U.S. stock indexes on Tuesday morning were facing selling pressure, giving up slight early gains, with the Nasdaq Composite and S&P 500 struggling to add to their longest win streaks in more than two years.
Investors were parsing a report on wholesale inflation and news that industrial conglomerate General Electric was planning on splitting into three separate companies.
- The Dow Jones Industrial Average fell 105 points, or 0.3%, to 36,331.
- The S&P 500 traded 6 points, or 0.1%, lower to reach around 4,695.
- The Nasdaq Composite Index retreated 26 points, or 0.2%, to about 15,955.
Though the advance was modest, S&P 500 on Monday scored its eighth straight gain, its longest winning streak since April 2019. The Dow, S&P 500, Nasdaq Composite and Russell 2000 all finished at record highs after the House of Representatives late Friday passed infrastructure spending legislation that is expected to be signed into law by President Joe Biden.
What’s driving the market?
The term “melt up” is increasingly being used to describe the action in stocks.
“As scary as these heights feel, the market continues trading well. We’ve been solidly overbought for weeks, yet buyers keep throwing even more money at these record highs,” said Jani Ziedins, who authors the Cracked Market blog.
The Federal Reserve’s twice-a-year financial stability report said valuation measures are high across most asset classes. It noted that stock prices relative to earnings forecasts are at the upper end of its historical distribution, and the yields on Treasury securities, corporate bonds and leverage loans are at low levels relative to their history.
Meanwhile, traders will have to consider the possibility of a change in leadership at the Federal Reserve, after Bloomberg News reported that Fed. Gov Lael Brainard interviewed for the role currently held by Jerome Powell. Powell’s still considered likely to be nominated to serve a second term as chairman.
U.S. stocks looked to remain under pressure Tuesday after the October producer-price index rose 0.6%, in line with expectations. The pace of wholesale inflation over the past 12 months was flat at 8.6%. That is the highest level since the index was reconfigured in 2009, and likely one of the highest readings since the early 1980s.
Earlier, the National Federation of Independent Business said its gauge of small-business confidence slipped by 0.8 points to 98.2 last month, its lowest reading since March.

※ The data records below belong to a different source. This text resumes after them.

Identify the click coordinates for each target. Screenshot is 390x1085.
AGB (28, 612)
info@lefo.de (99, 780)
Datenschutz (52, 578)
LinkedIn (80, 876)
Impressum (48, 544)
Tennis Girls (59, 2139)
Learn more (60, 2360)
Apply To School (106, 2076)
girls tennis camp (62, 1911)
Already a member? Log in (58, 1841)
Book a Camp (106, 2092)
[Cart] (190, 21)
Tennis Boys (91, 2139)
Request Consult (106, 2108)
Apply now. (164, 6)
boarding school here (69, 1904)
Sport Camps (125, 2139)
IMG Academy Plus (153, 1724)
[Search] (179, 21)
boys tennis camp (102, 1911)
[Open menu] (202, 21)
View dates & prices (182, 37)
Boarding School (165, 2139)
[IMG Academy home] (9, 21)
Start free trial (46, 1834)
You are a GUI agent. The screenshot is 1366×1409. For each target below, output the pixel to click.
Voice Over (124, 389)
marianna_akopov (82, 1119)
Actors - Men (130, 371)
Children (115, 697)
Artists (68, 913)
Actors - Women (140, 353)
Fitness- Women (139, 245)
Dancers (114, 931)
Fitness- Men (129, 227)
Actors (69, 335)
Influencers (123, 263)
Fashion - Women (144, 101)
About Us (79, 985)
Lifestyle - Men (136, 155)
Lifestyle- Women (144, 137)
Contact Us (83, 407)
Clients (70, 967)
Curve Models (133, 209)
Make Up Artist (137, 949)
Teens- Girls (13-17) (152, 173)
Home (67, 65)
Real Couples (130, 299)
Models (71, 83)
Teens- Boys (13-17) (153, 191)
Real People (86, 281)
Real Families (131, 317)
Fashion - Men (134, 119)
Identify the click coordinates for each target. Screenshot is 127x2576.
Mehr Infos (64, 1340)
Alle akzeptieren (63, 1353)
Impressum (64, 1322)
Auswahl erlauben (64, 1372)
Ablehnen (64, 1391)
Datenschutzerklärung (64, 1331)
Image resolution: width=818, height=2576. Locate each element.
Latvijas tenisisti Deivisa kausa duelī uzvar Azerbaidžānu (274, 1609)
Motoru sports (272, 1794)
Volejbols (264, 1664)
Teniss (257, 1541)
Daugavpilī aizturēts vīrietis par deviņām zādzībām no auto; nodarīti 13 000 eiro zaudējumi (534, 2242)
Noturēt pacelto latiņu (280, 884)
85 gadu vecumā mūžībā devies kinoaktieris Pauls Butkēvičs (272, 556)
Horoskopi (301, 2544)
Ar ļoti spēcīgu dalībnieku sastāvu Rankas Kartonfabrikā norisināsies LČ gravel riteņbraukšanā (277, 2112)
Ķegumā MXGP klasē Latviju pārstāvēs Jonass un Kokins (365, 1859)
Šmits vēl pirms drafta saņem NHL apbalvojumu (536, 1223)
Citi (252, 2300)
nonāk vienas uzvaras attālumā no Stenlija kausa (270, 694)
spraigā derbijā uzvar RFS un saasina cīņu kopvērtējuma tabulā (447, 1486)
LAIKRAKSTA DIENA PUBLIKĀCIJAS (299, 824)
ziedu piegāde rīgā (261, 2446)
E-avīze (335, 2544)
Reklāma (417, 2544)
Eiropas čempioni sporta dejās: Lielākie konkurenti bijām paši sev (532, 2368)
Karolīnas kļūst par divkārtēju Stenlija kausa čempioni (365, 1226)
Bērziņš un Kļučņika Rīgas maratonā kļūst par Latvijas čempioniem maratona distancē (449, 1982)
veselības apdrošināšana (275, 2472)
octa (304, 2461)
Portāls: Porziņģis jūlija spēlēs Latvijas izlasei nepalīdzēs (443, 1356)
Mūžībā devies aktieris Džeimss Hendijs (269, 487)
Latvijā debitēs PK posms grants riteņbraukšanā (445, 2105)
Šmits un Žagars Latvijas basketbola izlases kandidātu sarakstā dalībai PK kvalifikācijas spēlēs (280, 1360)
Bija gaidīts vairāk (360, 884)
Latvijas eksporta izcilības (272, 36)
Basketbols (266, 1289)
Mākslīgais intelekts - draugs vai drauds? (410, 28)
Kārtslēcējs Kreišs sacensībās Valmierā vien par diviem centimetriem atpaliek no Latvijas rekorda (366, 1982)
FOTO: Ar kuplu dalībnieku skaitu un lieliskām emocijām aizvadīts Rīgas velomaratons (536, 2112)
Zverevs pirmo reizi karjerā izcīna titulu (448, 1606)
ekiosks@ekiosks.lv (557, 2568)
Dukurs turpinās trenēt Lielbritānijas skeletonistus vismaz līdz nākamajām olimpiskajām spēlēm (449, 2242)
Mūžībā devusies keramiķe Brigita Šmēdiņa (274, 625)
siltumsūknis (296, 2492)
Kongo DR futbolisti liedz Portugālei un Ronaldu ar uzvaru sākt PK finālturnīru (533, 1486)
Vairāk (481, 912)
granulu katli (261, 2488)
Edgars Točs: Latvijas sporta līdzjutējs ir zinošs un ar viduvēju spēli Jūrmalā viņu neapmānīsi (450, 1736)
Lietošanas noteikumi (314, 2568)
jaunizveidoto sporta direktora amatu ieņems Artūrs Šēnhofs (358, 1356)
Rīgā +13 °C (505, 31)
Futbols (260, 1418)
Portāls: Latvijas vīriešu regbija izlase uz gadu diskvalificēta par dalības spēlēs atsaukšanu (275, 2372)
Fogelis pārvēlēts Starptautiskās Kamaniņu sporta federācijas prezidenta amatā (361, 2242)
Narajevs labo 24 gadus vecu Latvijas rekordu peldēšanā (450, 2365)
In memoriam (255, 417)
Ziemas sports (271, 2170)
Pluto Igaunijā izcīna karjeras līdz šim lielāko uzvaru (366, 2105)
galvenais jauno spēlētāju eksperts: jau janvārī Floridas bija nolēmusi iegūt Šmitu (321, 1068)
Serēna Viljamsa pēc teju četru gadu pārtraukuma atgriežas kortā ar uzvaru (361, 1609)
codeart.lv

Which companies are in focus?
- Shares of General Electric Co. were up 6% after the industrial conglomerate announced plans to split into three publicly traded companies.
- AMC Entertainment Holdings Inc. late Monday reported quarterly results that beat expectations across the board. Shares of the popular meme stock were down around 8%.
- Shares of Hertz Global Holdings Inc. were trading 5.5% loweron the Nasdaq Tuesday, after the car-rental company announced overnight that an upsized public offering of shares priced at the top end of the expected range. Hertz emerged from bankruptcy protection in July.
- PayPal Holdings Inc. shares were down 10% after the payments company fell short of expectations with its holiday-quarter outlook Monday, while also announcing a new arrangement with Amazon.com Inc. through which Venmo users will be able to use the service as a checkout option on the e-commerce giant’s platform.
- Shares of Roblox Corp. surged by about 30% after the social-gaming platform late Monday said its October performance would still top last year’s, despite a three-day outage over the Halloween weekend.
How are other markets faring?
- The yield on the 10-year Treasury note BX:TMUBMUSD10Y fell 5.4 basis points to 1.44%. Yields and debt prices move in opposite directions.
- The ICE U.S. Dollar Index, a measure of the currency against a basket of six major rivals, was off 0.1%.
- Oil futures edged higher, with the U.S. benchmark up 1.2% at $82.87 a barrel. Gold futures edged up 0.1% at $1,830.30 an ounce.
- The Stoxx Europe 600 edged up 0.1%, while London’s FTSE 100 was trading 0.2% lower.
- The Shanghai Composite and Hong Kong’s Hang Seng Index each rose 0.2%, while Japan’s Nikkei 225 fell 0.8%.